Monitor WAN Devices and Interfaces Using the SD-WAN Summary Dashboard

The SD-WAN Summary dashboard has the following widgets under the Overview tab:

Top Applications

This widget displays the top 10 applications ranked according to throughput.

You can choose a time range for the widget data from the Show Last drop-down list. The range is 15 minutes to two weeks.

WAN Connectivity

This widget provides a summary of the WAN interfaces statuses. It shows the number of WAN interfaces that are in the Online, Offline or No Data states. Note that you cannot monitor subinterfaces using this widget.

Click View All Interfaces to view more details about the interfaces in the health monitor page.

If a WAN interface is in the Offline or No Data state, you can troubleshoot it from the health monitor page:

  1. In the Monitoring pane, expand Devices.

  2. Click the corresponding WAN device to view the device-specific health details.

  3. Click the Interface tab to view the interface status and aggregate traffic statistics for a specific time.

    Alternatively, you can click View System & Troubleshoot Details. The health monitor page is displayed with all the necessary details.

VPN Topology

This widget provides a summary of the site-to-site VPN tunnel statuses. It shows the number of Active, Inactive, and No Active Data VPN tunnels.

Click View All Connections to view the VPN tunnel details in the Site-to-site VPN Monitoring dashboard.

If the tunnels are in the Inactive or No Active Data state, you can troubleshoot using the Site-to-site VPN Monitoring dashboard. In the Tunnel Status widget, hover your cursor over a topology, click View (View button) and do one of the following:

  • Click the CLI Details tab to view the details of the VPN tunnels.

  • Click the Packet Tracer tab to use the packet tracer tool for the topology.

Interface Throughput

This widget monitors the average throughput of the WAN interfaces during the chosen time period.

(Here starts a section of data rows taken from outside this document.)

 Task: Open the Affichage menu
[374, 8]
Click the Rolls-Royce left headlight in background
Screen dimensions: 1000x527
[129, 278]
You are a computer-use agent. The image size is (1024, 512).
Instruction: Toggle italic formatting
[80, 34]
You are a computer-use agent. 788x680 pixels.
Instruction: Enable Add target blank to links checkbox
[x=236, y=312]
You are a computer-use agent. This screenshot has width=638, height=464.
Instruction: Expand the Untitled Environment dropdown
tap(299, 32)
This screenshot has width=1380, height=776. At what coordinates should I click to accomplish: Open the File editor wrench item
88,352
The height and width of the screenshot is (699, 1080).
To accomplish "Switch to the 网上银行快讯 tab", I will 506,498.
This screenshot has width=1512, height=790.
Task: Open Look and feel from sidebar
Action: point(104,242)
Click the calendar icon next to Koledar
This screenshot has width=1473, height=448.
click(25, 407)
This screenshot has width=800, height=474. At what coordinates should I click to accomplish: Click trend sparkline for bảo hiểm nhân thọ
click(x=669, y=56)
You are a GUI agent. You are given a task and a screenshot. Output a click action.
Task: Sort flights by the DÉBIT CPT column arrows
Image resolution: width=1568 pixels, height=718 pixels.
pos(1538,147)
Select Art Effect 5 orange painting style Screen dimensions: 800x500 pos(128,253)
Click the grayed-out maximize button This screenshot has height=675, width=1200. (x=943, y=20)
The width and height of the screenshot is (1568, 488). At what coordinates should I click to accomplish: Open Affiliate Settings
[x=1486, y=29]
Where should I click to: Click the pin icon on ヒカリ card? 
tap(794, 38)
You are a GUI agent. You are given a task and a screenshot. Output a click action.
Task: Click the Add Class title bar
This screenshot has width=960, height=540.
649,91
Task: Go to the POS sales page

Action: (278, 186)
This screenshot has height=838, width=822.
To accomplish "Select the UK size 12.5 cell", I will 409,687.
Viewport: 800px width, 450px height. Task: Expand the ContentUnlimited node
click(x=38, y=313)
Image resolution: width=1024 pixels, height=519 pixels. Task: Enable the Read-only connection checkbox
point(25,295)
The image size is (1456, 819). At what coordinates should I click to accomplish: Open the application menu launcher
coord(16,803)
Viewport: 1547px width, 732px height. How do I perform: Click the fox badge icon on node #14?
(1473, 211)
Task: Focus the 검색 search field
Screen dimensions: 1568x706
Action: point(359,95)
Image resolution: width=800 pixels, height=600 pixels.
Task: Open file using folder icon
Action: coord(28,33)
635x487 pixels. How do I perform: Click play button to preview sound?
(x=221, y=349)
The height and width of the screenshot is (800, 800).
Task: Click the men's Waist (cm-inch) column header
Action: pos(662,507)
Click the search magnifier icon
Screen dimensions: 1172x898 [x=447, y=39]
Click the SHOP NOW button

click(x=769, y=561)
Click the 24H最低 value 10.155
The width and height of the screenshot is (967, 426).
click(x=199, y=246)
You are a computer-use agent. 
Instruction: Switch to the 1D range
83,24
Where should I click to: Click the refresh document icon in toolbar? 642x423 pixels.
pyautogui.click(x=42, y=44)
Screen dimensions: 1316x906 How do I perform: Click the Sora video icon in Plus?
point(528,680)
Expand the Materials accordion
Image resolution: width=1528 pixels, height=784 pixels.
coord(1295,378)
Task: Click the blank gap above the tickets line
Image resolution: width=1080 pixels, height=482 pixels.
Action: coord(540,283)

The interface throughput is classified into four bands. These details aid in cost planning and resourcing. You can choose a time range for the widget data from the Show Last drop-down list. The range is from 15 minutes to two weeks.

Click View Health Monitoring to view more details about the interface in the health monitor page.

Device Inventory

This widget lists all the managed WAN devices and groups them according to the model.

Click View Device Management to view more details about the device in the Device Management page.

WAN Device Health

This widget displays the device count according to the health of the WAN devices. You can view the number of devices with errors, warnings, or those that are in Disabled state.

Click View Health Monitoring to view the alarms, and quickly identify, isolate, and resolve issues.

If the health of a device is affected, you can troubleshoot it from the health monitor page.

  1. In the Monitoring pane, expand Devices.

  2. Click the corresponding WAN device to view the device-specific health details.

  3. Click View System & Troubleshoot Details. The health monitor page is displayed with all the necessary details.

A device can be in Disabled state for multiple reasons, including the following:

  • Management interface is disabled.

  • Device is powered off.

  • Device is being upgraded.

Monitor Application Performance Metrics of WAN Interfaces Using the SD-WAN Summary Dashboard

Under the Application Monitoring tab, you can select a WAN device and view the application performance metrics for the corresponding WAN interfaces. These metrics include Jitter, Round Trip Time (RTT), Mean Opinion Score (MOS), and Packet Loss.

By default, the metrics data is refreshed every 5 minutes. You can change the refresh time; the range is from 5 to 30 minutes. You can view the metrics in tabular and graphical formats. For each WAN interface, the latest metric value appears in the table. For graphical data, you can choose a time interval of up to 24 hours to view the metrics data for the corresponding WAN interfaces.